— To do —
List every line in the records below that contains the string "screenshot".

— Records of interface elements —
>> Begin
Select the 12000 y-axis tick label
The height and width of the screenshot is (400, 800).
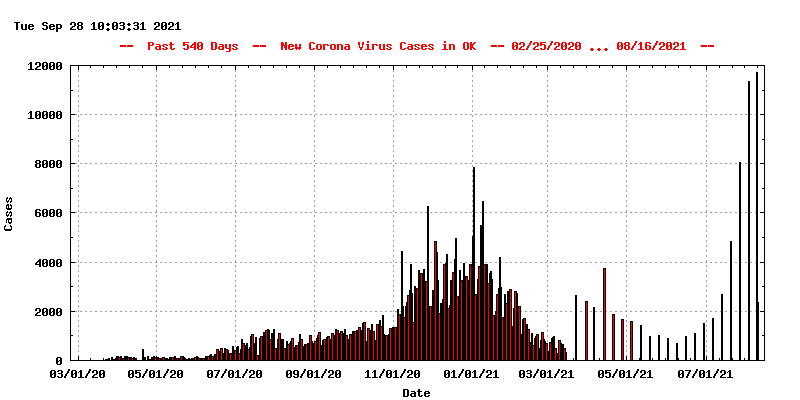click(x=45, y=66)
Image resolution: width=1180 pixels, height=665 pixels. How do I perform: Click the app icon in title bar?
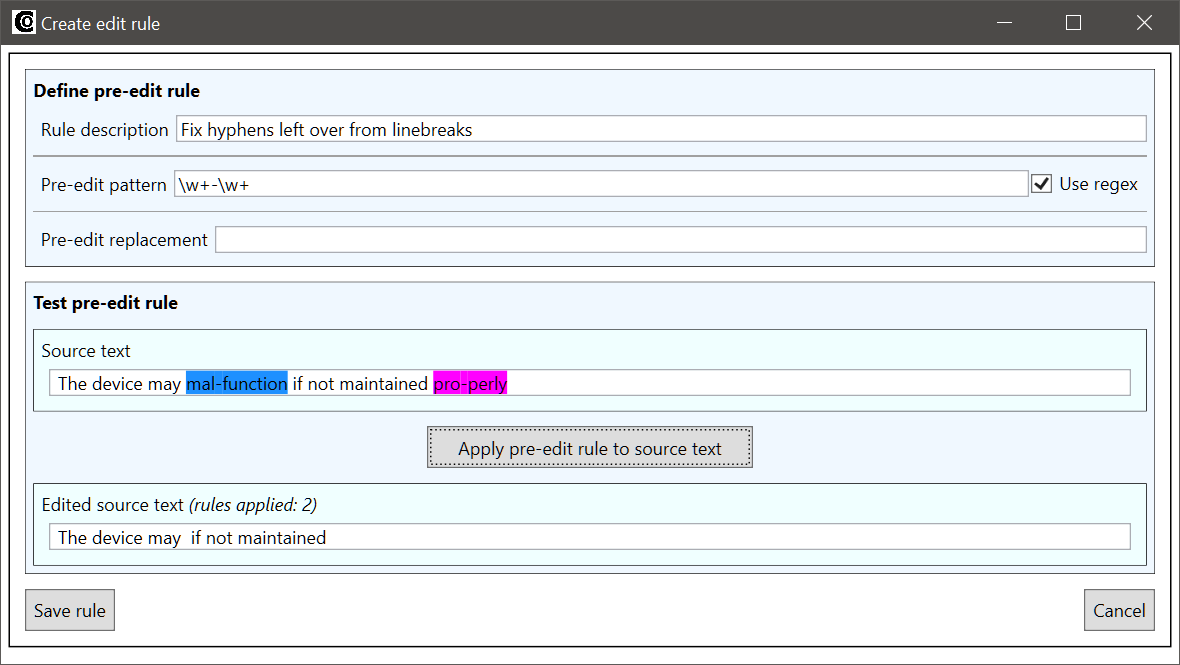coord(24,22)
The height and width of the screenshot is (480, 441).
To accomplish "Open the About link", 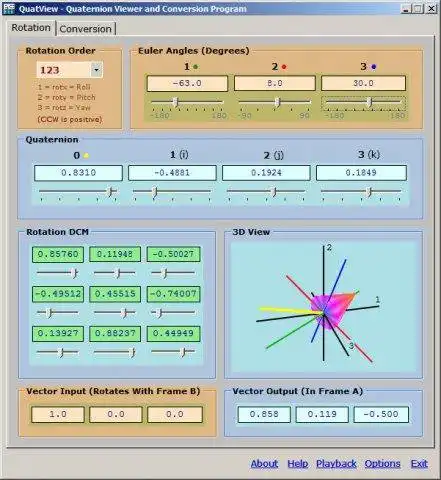I will point(264,464).
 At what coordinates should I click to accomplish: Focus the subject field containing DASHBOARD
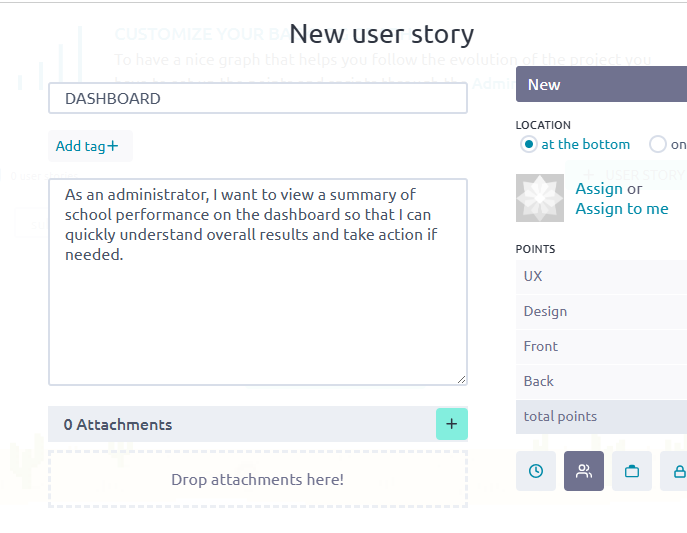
>> End
— Expected answer —
The height and width of the screenshot is (400, 800).
The height and width of the screenshot is (480, 441).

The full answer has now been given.